Das Arbeitszimmer in Schillers Wohnhaus ist für viele Besucher*innen der Höhepunkt des Rundgangs. Die Einrichtung ist mit originalen Schiller-Möbeln bestückt: An genau diesem Schreibtisch hat er sein letztes Drama geschrieben. In eben diesem Bett hat er geschlafen, ist er auch verstorben. Die Rauminszenierung vermittelt heute den Eindruck, die Zeit wäre um 1800 stehengeblieben…

Wie können wir den Besucher*innen ein Angebot machen, das die Räume in den Dichterhäusern als museale Inszenierung reflektiert? Ein Angebot, das ihnen während des Rundgangs verständlich macht: Die Räume sind erst nachträglich so gestaltet worden und nicht alle Möbel sind Originale aus dem Besitz von Goethe oder Schiller. Wie erzählen wir, dass die Möbel in den letzten 200 Jahren eine bewegte Geschichte erfahren haben?

Dazu erproben wir derzeit sensible Irritationen inmitten der historischen Räume. Gemeinsam mit dem Gestalter Andreas Wolter haben wir spezielle Interventionsmöbel entwickelt, die unmittelbar vor Ort brisante Fragen zu ausgewählten Möbeln stellen.

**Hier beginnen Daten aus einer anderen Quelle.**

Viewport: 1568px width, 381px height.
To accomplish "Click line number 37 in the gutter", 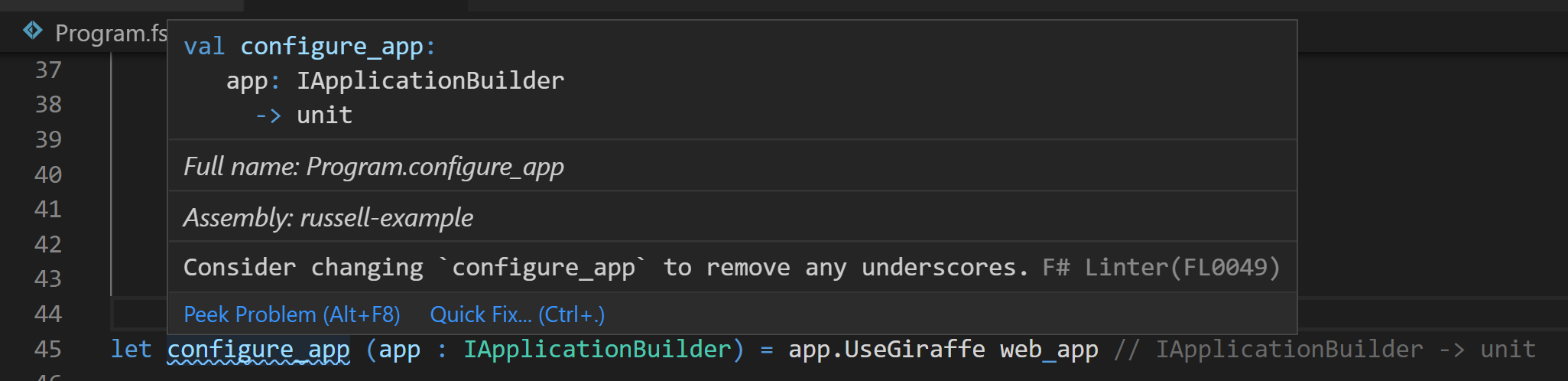I will click(x=48, y=70).
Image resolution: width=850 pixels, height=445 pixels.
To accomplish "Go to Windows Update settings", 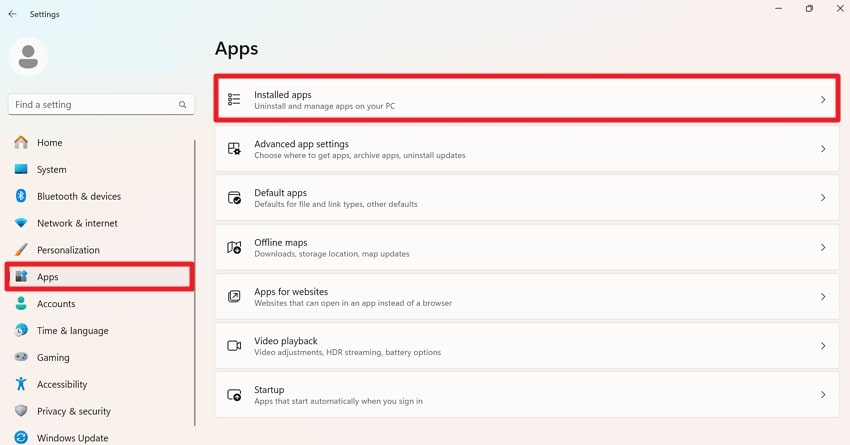I will (72, 438).
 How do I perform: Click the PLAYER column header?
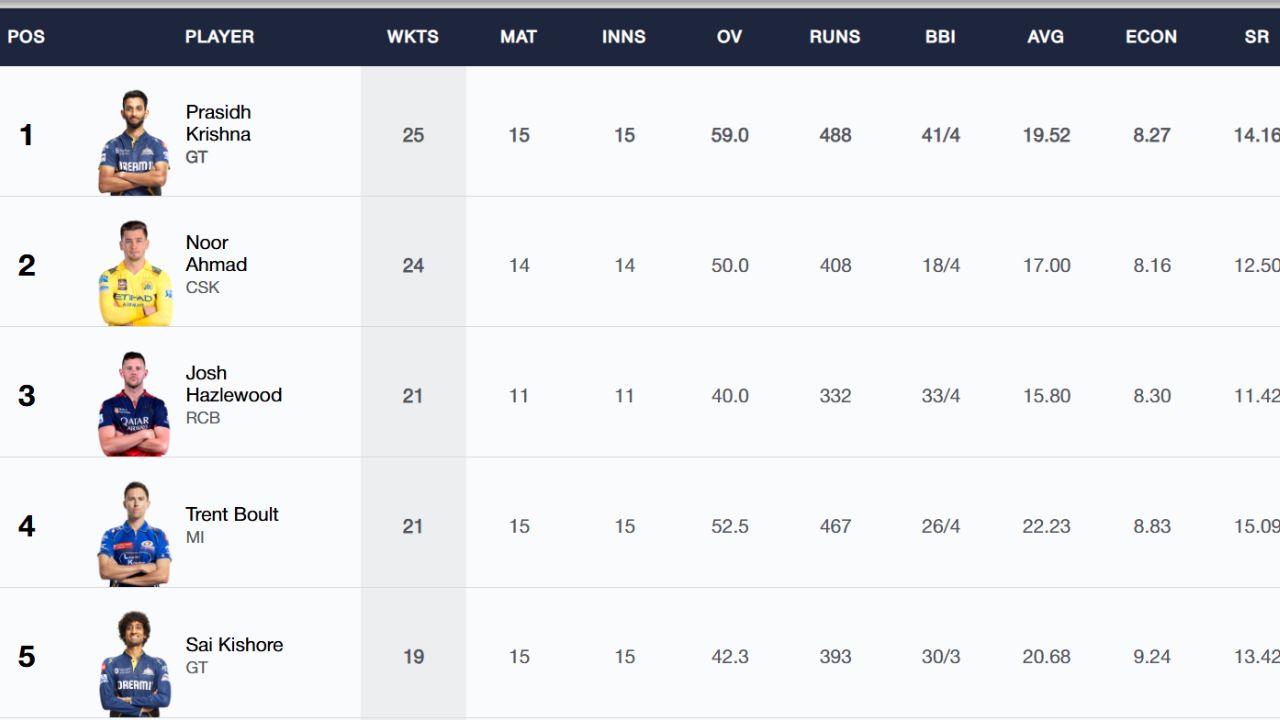pos(219,36)
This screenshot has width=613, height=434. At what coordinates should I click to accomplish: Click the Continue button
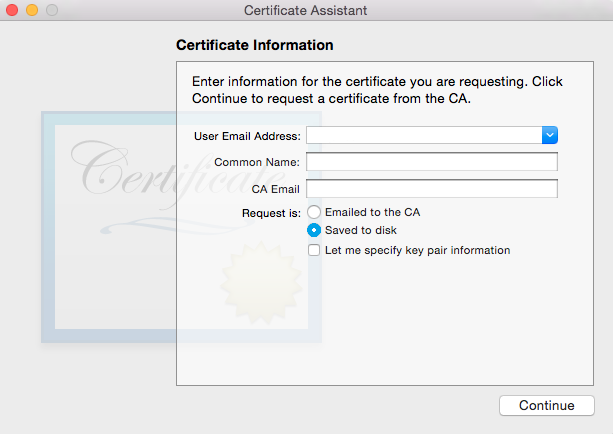[x=547, y=405]
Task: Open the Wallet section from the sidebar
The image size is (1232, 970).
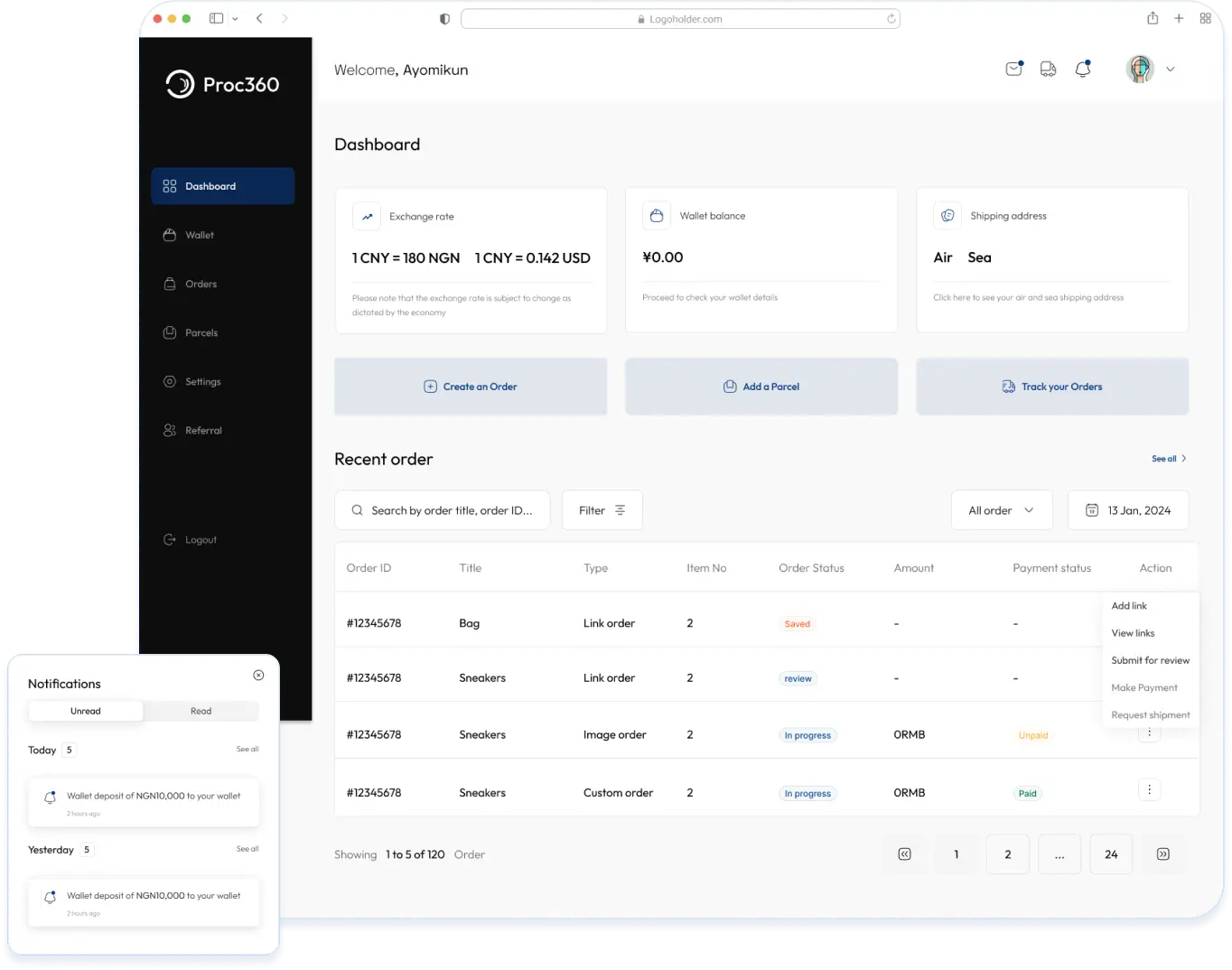Action: point(200,235)
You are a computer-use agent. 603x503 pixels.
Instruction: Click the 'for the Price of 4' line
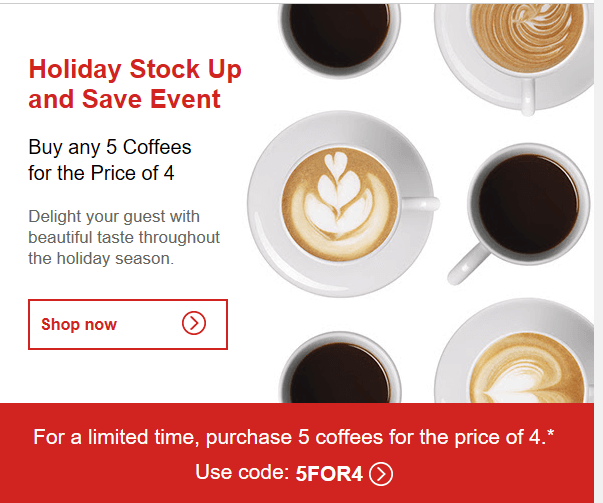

Intervention im Urbino-Zimmer (Detail), Goethes Wohnhaus. Foto: Thomas Müller. © Klassik Stiftung Weimar

Warum waren Schillers Möbel im 2. Weltkrieg im Konzentrationslager Buchenwald? Warum gibt es im Urbino-Zimmer keine Möbel von Goethe? Der Mappenschrank – ein Original der Gartenhaus-Einrichtung? Diese Fragen sind auf weißen Sockeln zu lesen, auf die die Besucher*innen beim Betreten der Räume zulaufen. Auf dem Sockel neben der Frage steht jeweils das hölzerne Interventionsmöbel, welches sich optisch in den Raum einfügt. Es bietet ein mitnehmbares Poster an, auf dessen Vorderseite ein Foto des Raumes zu sehen ist. Das Möbel bzw. die Möbelgruppe, auf die aufmerksam gemacht wird, ist weiß ausgespart. Was diese „Fehlstelle“ zu bedeuten hat, erfahren die Besucher*innen auf der Rückseite. Ein Text gibt dort Auskunft über die Objektgeschichte.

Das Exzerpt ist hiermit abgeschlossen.